Liquidity Mechanism

Liquidity is fundamental to ensuring that users can always redeem aUSD for the value of their deposited assets. To achieve this, Sumplus implements a multi-layered liquidity guarantee system.

Reserve Margin Pools

  • For each supported asset (USDT, USDC, USD1, SUI, WBTC, WETH), Sumplus maintains an independent reserve margin pool.

  • Each pool has a defined RESERVES_TARGET_RATE, currently set at 20%.

  • The absolute size of each pool’s reserve therefore adjusts dynamically as the AUM (Assets Under Management) of each token changes.

This ensures that a baseline level of liquidity is always preserved for redemptions.


Dynamic Redemption Fees

  • The actual RESERVES_RATE (current reserves vs. AUM) determines redemption costs:

    • When the actual rate falls significantly below the target rate, redemption fees increase. This signals that liquidity is tight and discourages excessive withdrawals.

    • When the actual rate is above the target rate, redemption fees decrease, encouraging normal activity.

  • In parallel, the system automatically rebalances asset-side positions and withdraws funds back into the reserve pools to restore healthy liquidity levels.

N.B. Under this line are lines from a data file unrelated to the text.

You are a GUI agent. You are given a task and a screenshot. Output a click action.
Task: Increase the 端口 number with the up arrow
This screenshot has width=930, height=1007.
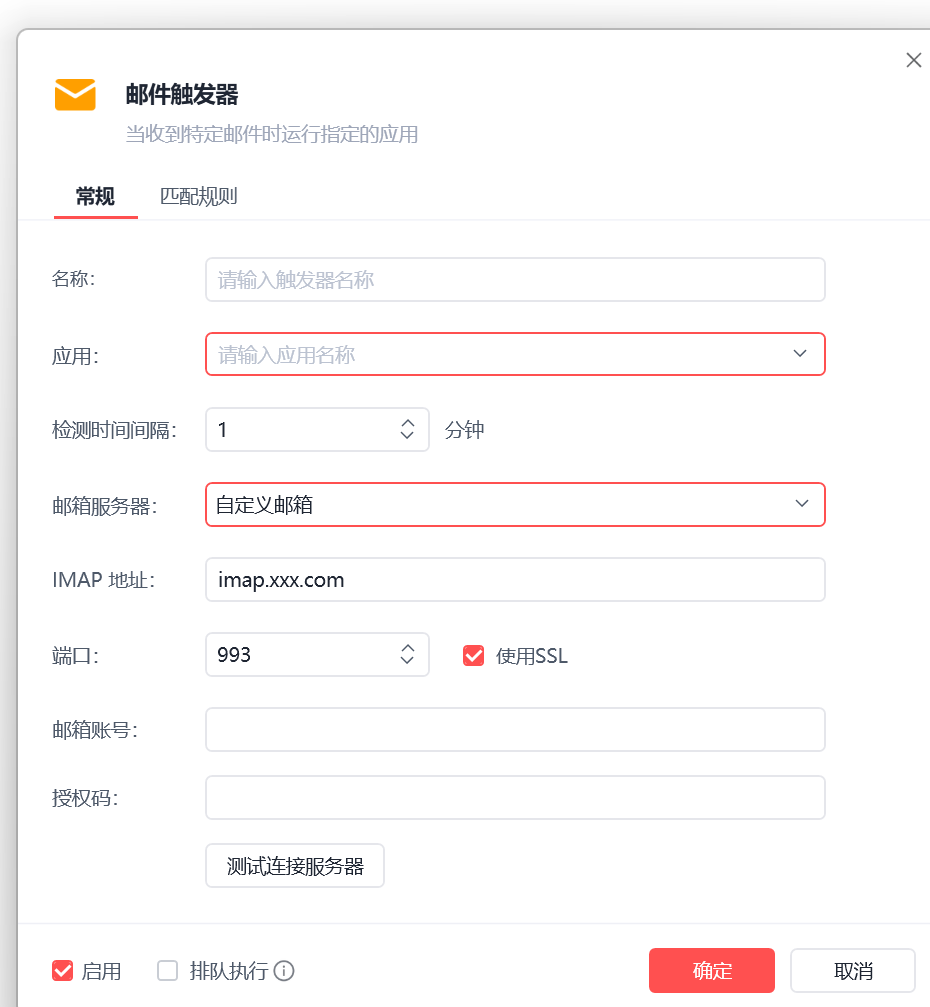coord(407,648)
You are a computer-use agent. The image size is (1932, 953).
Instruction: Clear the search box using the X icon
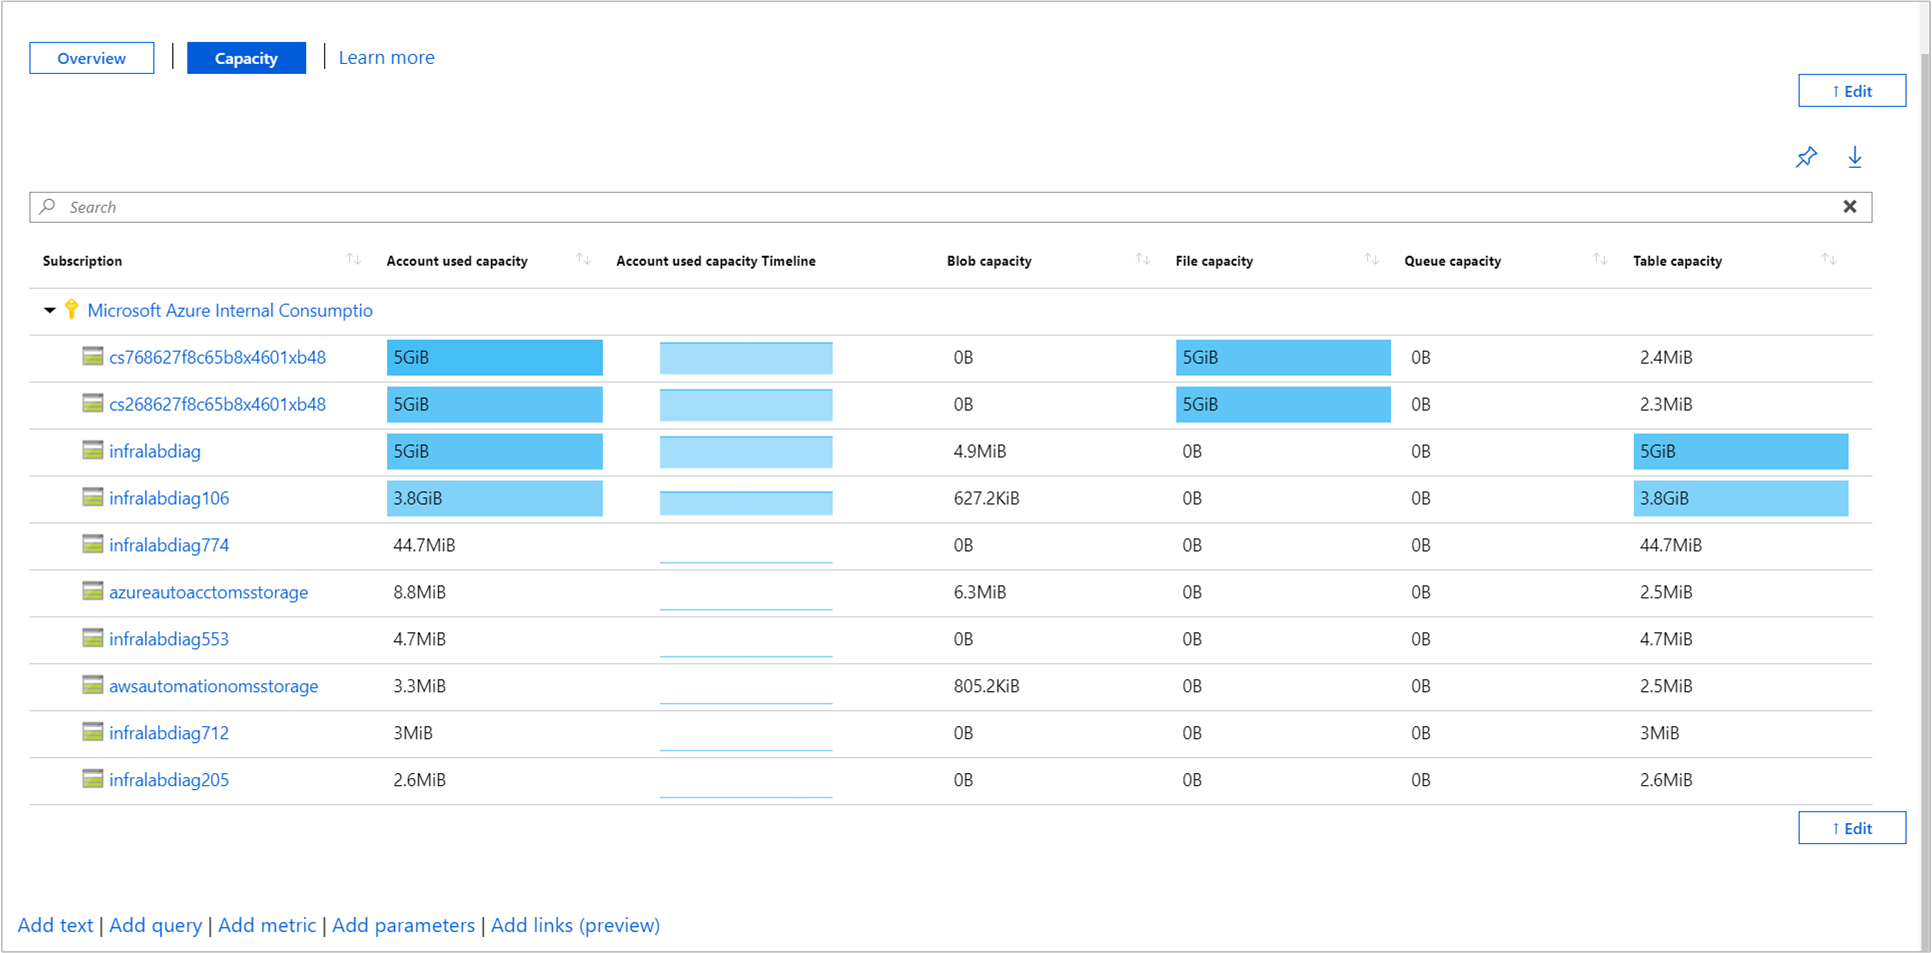(1850, 206)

This mechanism aligns user incentives with system stability while ensuring that liquidity buffers remain intact.


Secondary Market Liquidity

In addition to reserve pools, Sumplus enhances liquidity through exchange integrations:

  • DEX Partnerships: Collaborating with top liquidity venues (e.g., Cetus) to create trading pairs between aUSD and underlying assets.

  • Liquidity Incentives: Providing rewards to liquidity providers, ensuring deep order books and efficient swaps.

  • User Benefits: Even if reserve pools are temporarily tight, users can access liquidity through these secondary markets at competitive spreads.